What you will do
Rewrite every line of the material from the line with "Click the Other Fruit tree node" through the end, requests included, multiplying each coordinate in the answers by 0.8 and rounding to whole numbers, with halves going up. Leave the pictures out.

Records provided
..............................
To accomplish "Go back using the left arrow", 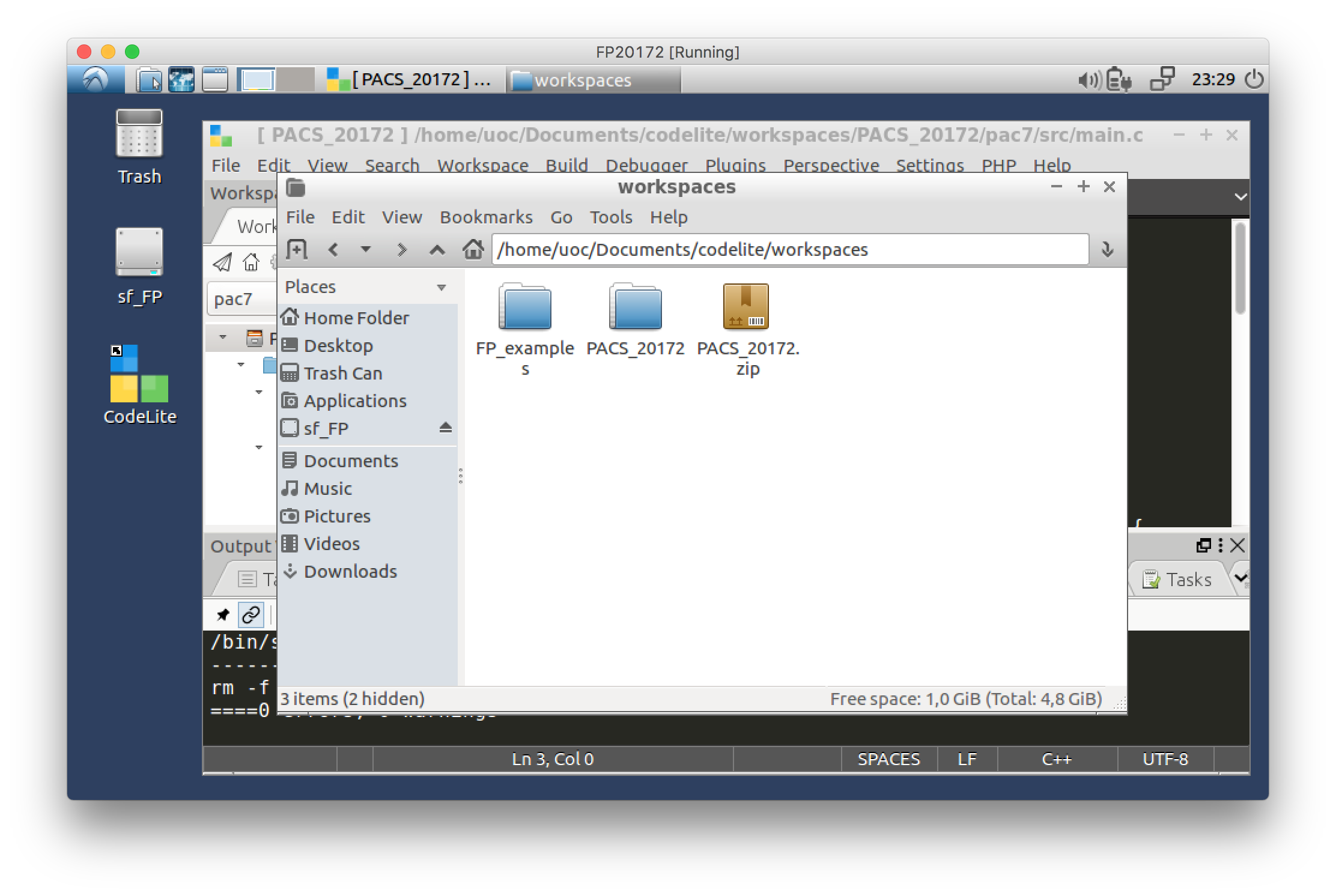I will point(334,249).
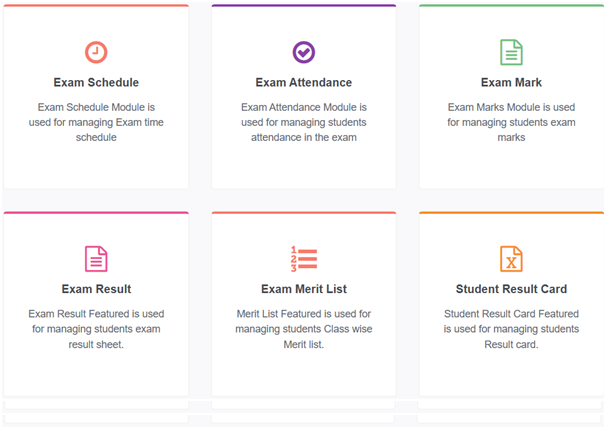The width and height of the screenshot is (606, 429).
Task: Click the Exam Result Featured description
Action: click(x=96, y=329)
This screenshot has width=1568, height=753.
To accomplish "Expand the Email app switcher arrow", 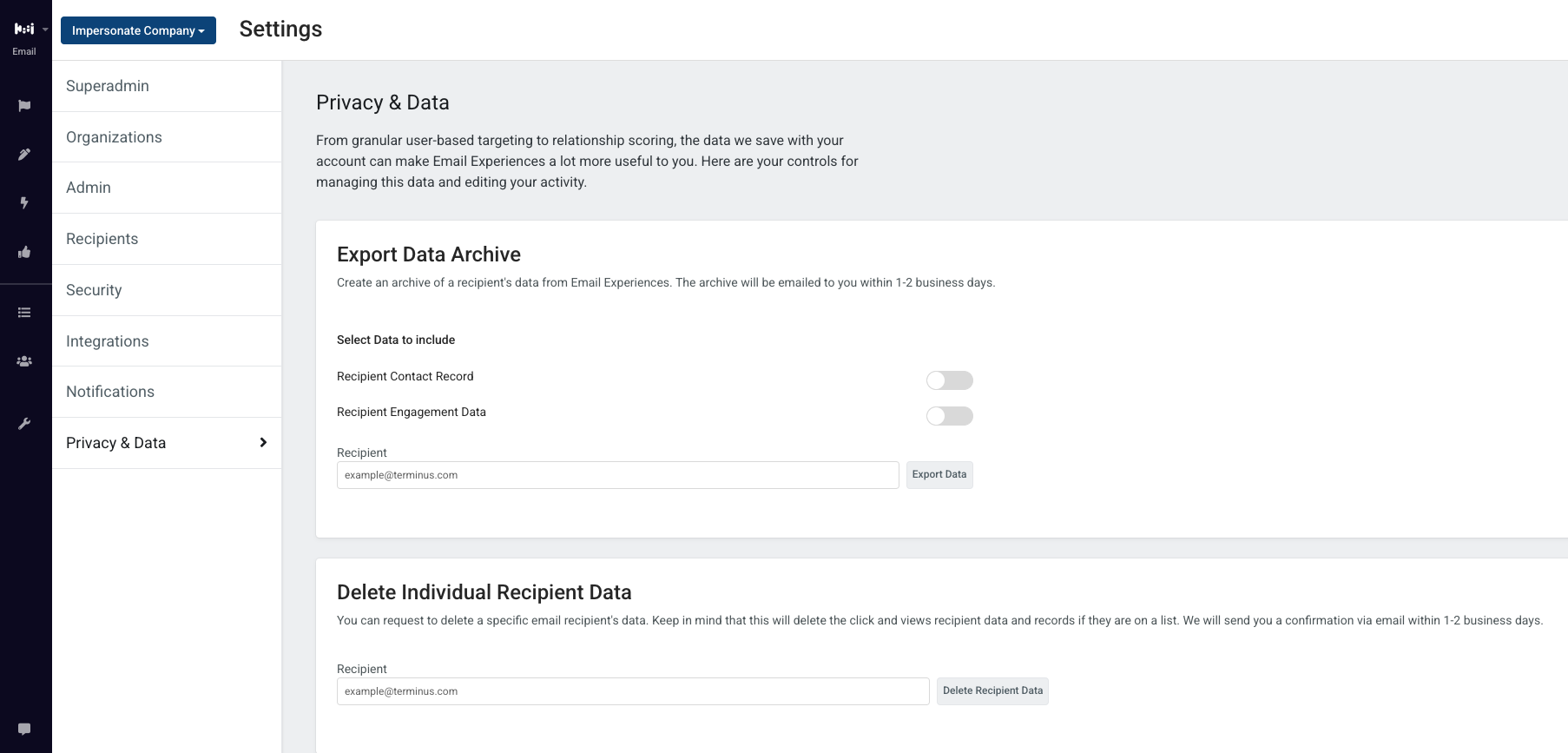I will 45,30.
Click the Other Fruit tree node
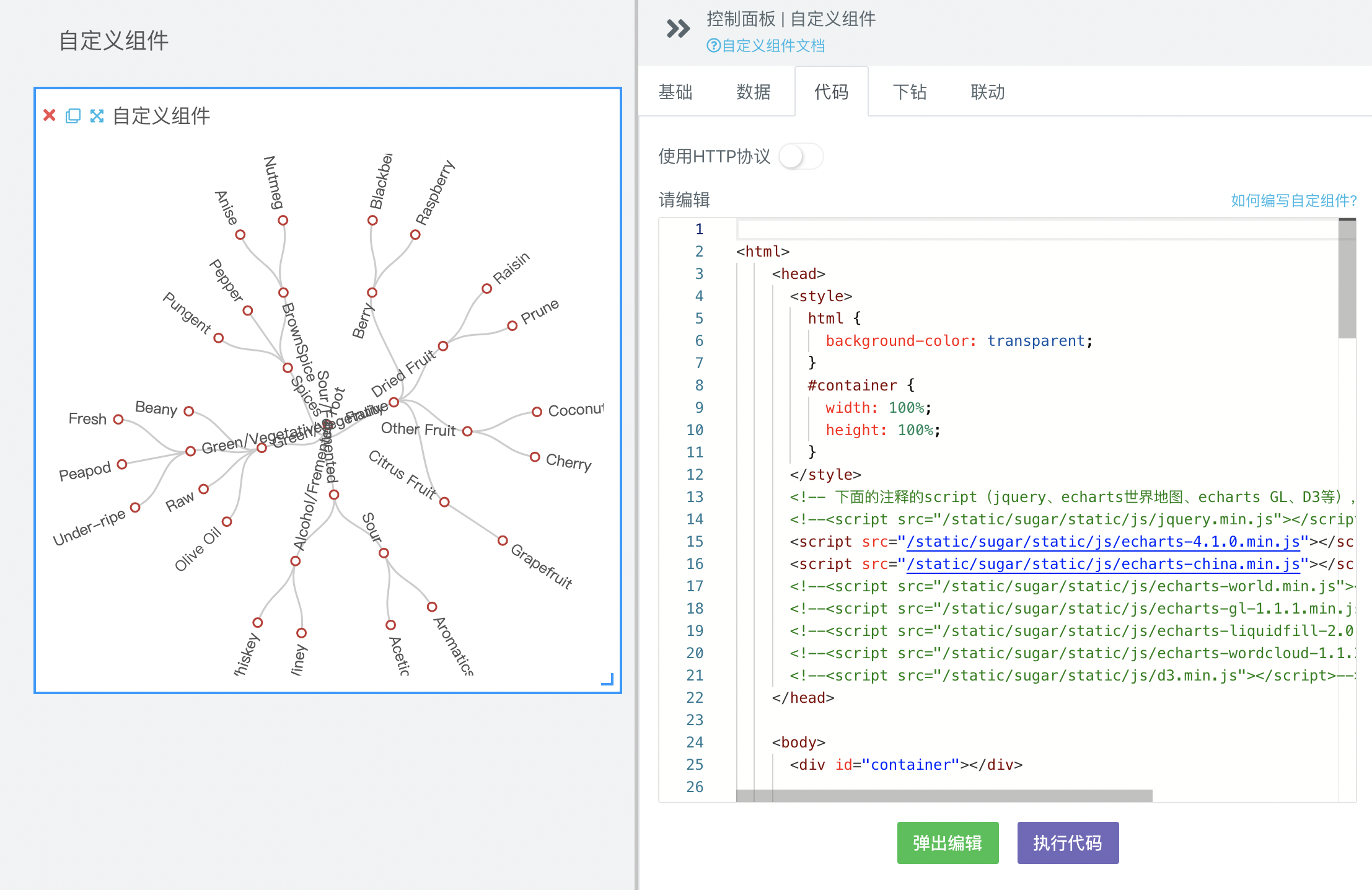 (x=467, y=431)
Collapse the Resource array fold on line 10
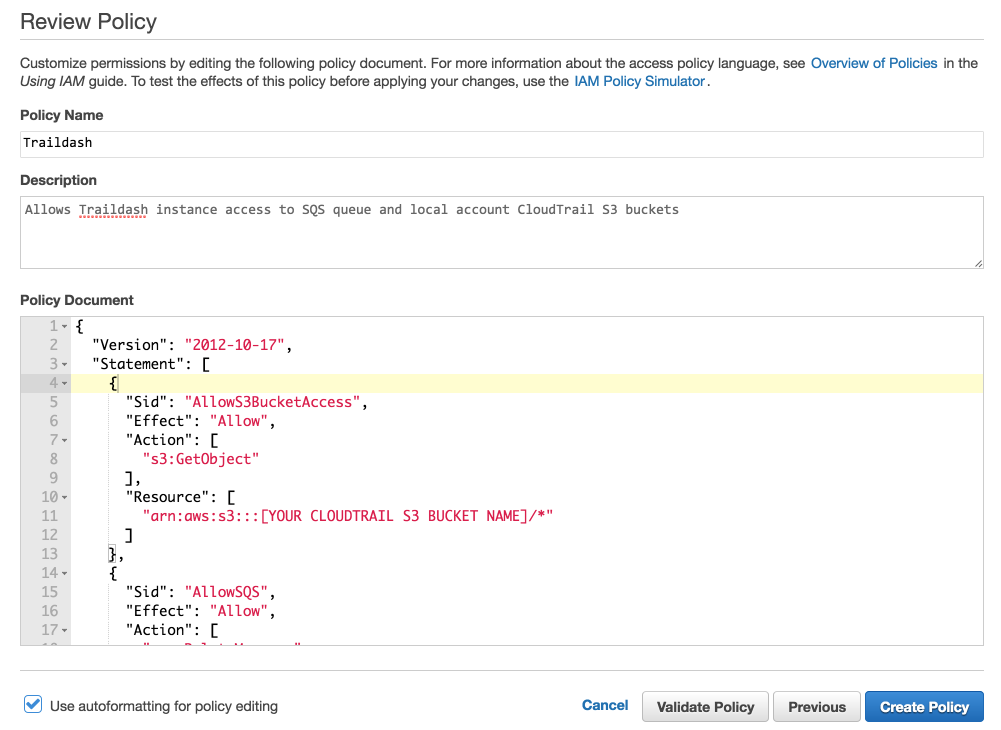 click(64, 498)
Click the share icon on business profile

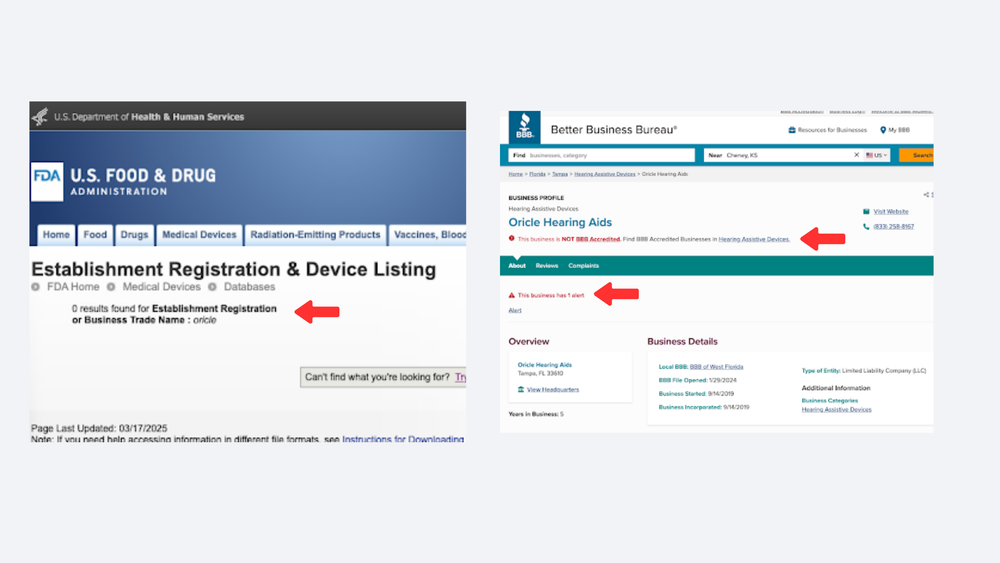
..............................
Result below
Click the Other Fruit tree node
 (x=374, y=345)
Collapse the Resource array fold on line 10
 click(51, 398)
Click the share icon on business profile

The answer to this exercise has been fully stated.